抜粋本文:
▬▬▬▬▬▬▬▬▬▬

農は人にあり

アマワラビ栽培 NPO法人小田切オアシス 酒井昌之さん vol.382

平成27年6月1日掲載

アマワラビはアクが比較的少ないワラビです。とかくワラビは調理の時にアク抜きがたいへんだということが多いのですが、アマワラビはアクが少なく、調理しやすいことで人気があります。そもそもこのアマワラビは11年前に実験農場として導入されたものですが、5年前にこの10アールの耕作放棄地を復元しアマワラビを移植しました。5年をかけてこの状況になりました。先日は善光寺御開帳に出店して40袋が売れたことはとても嬉しかったです。

ここは標高約1000Mあります。ここで育つワラビはやわらかでノリがあり、アクがすくないので人気があります。ぜひ皆さんもお召し上がりください。昨年、22アールの耕作放棄地を整備復元して、今年の春、新たにワラビの苗を植え付けました。3年たったら供給可能になると思います。市民の皆さんに楽しんでいただきたいです。

パプリカ栽培 渡辺 浩さん vol.381

平成27年5月25日掲載

「川中島の渡辺浩です。50才代で会社勤めをやめ、最初はえのき茸を栽培しました、それは12年ほどやって、キノコが低迷したので、すぐに桃とプルーン、野菜作りにきりかえました。現在はパプリカをやっています。最初は農業用ビニールハウス3棟でやっていたのですが、数が多いと販売に手が回らず、いまは1棟で栽培しています。

JAグリーン長野で10年以上前に、その栽培の指導があり、皆いっせいにやったのですが、その年に成功したのは少なかったです。最初は20名ほどが参加していましたが、現在は2軒になりました。わたしはたまたま直売に出していたのでお客さんに好評で栽培を続けています。そしてノウハウも最初から蓄積できていますので、いまは自分になりにいいものを出せるようになっています。これからも健康のためにも体が続く限り一生懸命にパプリカ作りをやっていこうと思います。」

イチゴ新品種「桃薫」(とうくん) 岡田敬司さん vol.380

平成27年5月18日掲載

4年前にある商談会で「桃薫」という新しいイチゴに出会いました。この品種は国の試験場が育成した新しいタイプの品種です。イチゴは赤いのが普通ですがこの品種はピンクです。しかも桃のにおいと香り、味がする品種です。まったくいままでのイチゴのイメージをくつがえす品種です。この品種を食べたときに新しいイチゴの商品が生まれる感じがして、この品種を取り入れることにしました。4年前に5株親苗を買って、それから増やし、今年は1200株、このハウスで栽培しています。

消費者は常に新しいものを求めると思います。この品種は全く新しい食感と風味のあるイチゴです。毎年同じものを上手につくることも確かに大事なことなんですが、消費者に新しいものを提供することで販売先も広がりますし、商品も拡大するんじゃないかと思います。

▬▬▬▬▬▬▬▬▬▬

元データ:
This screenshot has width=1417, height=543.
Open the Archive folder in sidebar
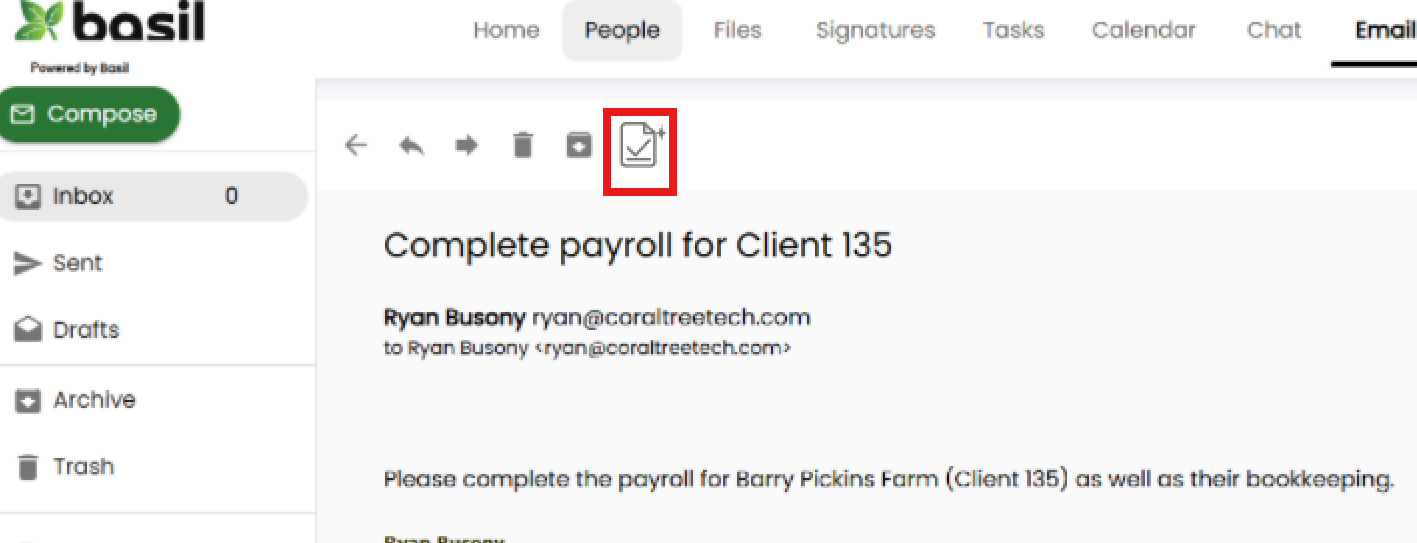tap(93, 400)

▬▬▬▬▬▬▬▬▬▬

作業内容: 抜粋本文によると、アマワラビを栽培している場所の標高はどれくらいですか。 上の行は使わなくてかまいません。

結果: 約1000メートルです。